Me he quedado dormido en el vagón. Reboto en Las Rosas y despierto en Quevedo. Bajo en San Bernardo y tomo el tren de vuelta.
Un pibe come fideos chinos con los dedos, y tira la mitad al suelo del vagón. ¿Estarán duretes? ¿Será gilipollas?
La botella se nos terminó a eso de la una y, claro, tuvimos que rapiñar. Mi compadre karateca empleó a fondo su don de gentes para rellenar nuestro vaso. Borrachos como cubas, dando tumbos por el templo de Debod. La gente parecía pasarlo bien, aunque no sé por qué. Acabamos arrasando al Trivial en un sofá más caro que mi futuro apartamento, y bebiendo whisky con más solera que los Estuardo (en la época que los Estuardo aún tenían solera, por supuesto).
Subo los escalones metálicos de tres en tres. El segurata, joven y macarrónico, juega al fútbol con un tapón. Huele a churros y a rocío.

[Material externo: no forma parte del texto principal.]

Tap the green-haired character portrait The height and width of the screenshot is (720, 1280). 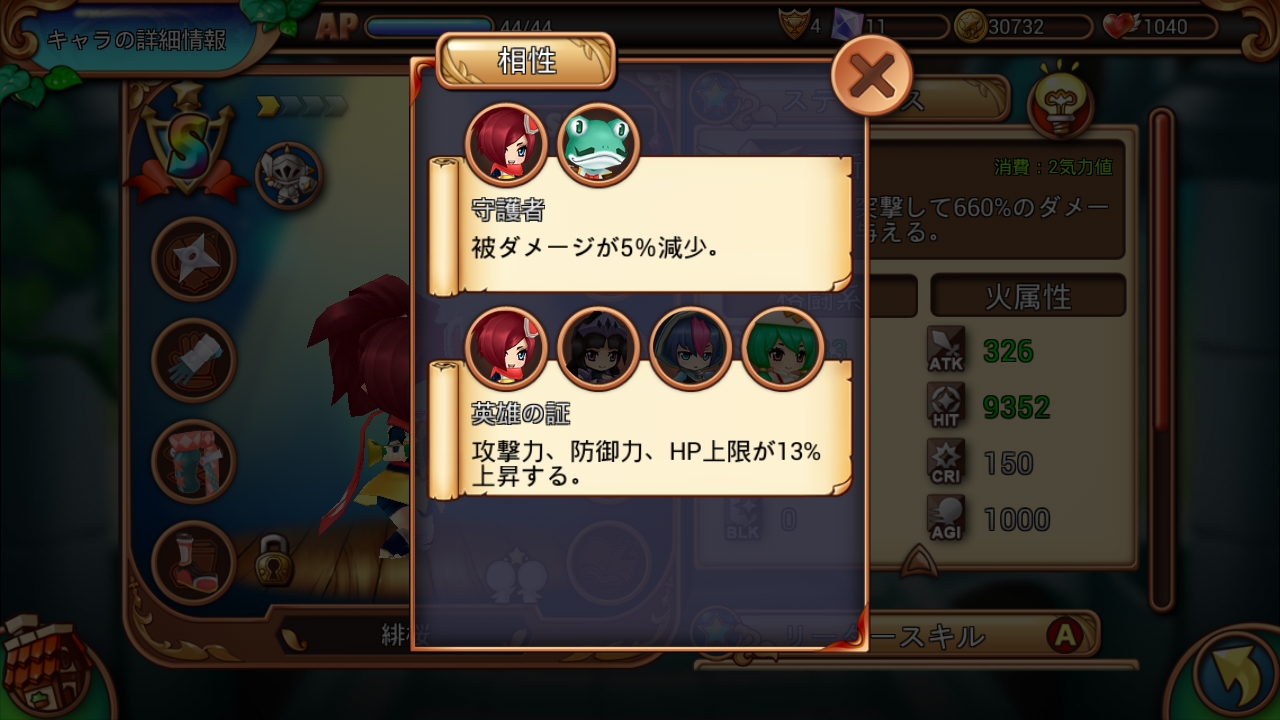pyautogui.click(x=782, y=348)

Los recuerdos atribulan, aunque no sólo. Los dolorosos cuesta sacárselos de la cabeza. Con tiempo y esfuerzo pueden sepultarse, malamente, pero siempre hay algo que los hace aflorar. Y desgarran muchas facetas, muy adentro. Los felices son aún peores.
Me hubiera gustado escribir la continuación de la historia de la hiedra moribunda. De verdad. Pero ha sido reemplazada por una rolliza planta de Aloe Vera.